Par Sevil Demir Les Echos 26 août 2026
L’Observatoire des sciences et techniques (OST) alerte sur la perte d’influence de la recherche scientifique française depuis deux décennies, à travers divers indicateurs. Dans tous les indicateurs utilisés par l’étude, la recherche française est en baisse
Le constat inquiète sur la place de la recherche française dans le monde. Dans une note publiée ce mercredi, l’Observatoire des sciences et techniques (OST) du Haut Conseil de l’évaluation et de la recherche et de l’enseignement supérieur (Hcéres) propose une « radioscopie d’un décrochage », qui dure depuis déjà plusieurs décennies.
Le rapport, qui analyse l’évolution du positionnement scientifique des pays entre 2005 et 2024, fait état du décrochage de la recherche française, la faisant passer de la 5e à la 10e place mondiale des principales nations scientifiques. Une conclusion fondée sur divers facteurs, comme l’audience, la production ou l’influence des productions scientifiques sur différents secteurs de la recherche, qui met en évidence le risque que ce déclin, déjà présent depuis des décennies, s’accentue.
Une perte d’audience scientifique au détriment de la concurrence
L’OST utilise « l’audience scientifique », un nouvel indicateur, pour évaluer la perception de la communauté académique sur les forces scientifiques des nations étudiées.

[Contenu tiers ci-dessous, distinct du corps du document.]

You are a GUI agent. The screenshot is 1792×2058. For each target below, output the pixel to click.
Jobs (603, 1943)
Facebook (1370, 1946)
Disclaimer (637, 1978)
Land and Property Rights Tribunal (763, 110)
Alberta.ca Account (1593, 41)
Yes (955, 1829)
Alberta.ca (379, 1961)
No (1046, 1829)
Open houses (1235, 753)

Au cours de la période étudiée (2005-2024), le milieu de la recherche a connu une « recomposition globale de sa hiérarchie ». Les Etats-Unis restent au sommet, bien que leur part dans les références mondiales ait diminué de 32,2 %, réduisant l’écart avec les autres nations.
La part chinoise a été multipliée par cinq (3,4 à 17,7 %), là où le « poids » scientifique de la France baisse, lui, de 37,2 %, se faisant dépasser par le Canada, l’Italie, l’Australie et l’Inde. Avec une chute de 58 %, le Japon est le seul pays à connaître une décroissance plus intense que la France. Un « signal préoccupant », qui ne résulte pas seulement du post-Covid mais bien d’une dynamique présente dès les années 2010.
Un décrochage des productions scientifiques françaises
Bien que le flux de production reste positif (+20 % sur la période), les années Covid ont mené à une baisse de production en sciences physiques et de l’ingénieur et en sciences du vivant. Seul le nombre de publications en Sciences Humaines et Sociales reste stable, mais ne participe pas à maintenir la part mondiale de la France à son niveau d’antan (-53,7 %). Ici aussi, seul le Japon connaît une baisse plus nette (-58,6 %), alors que la Chine devance les Etats-Unis depuis 2018 et que des pays arrivent à s’imposer, comme l’Inde, le Brésil ou la Corée du Sud.
Dépassée en volume par les contributions à la production scientifique d’une dizaine de pays, la France connaît aussi un déclin en termes d’impact de ses publications. De 2005 à 2023, l’impact moyen des publications françaises baisse de 10 %, passant en dessous du niveau de référence mondial, tandis que la Chine double son impact sur la même période et que les Pays-Bas, la Grande-Bretagne et les Etats-Unis restent les pays à l’indice d’impact moyen le plus élevé.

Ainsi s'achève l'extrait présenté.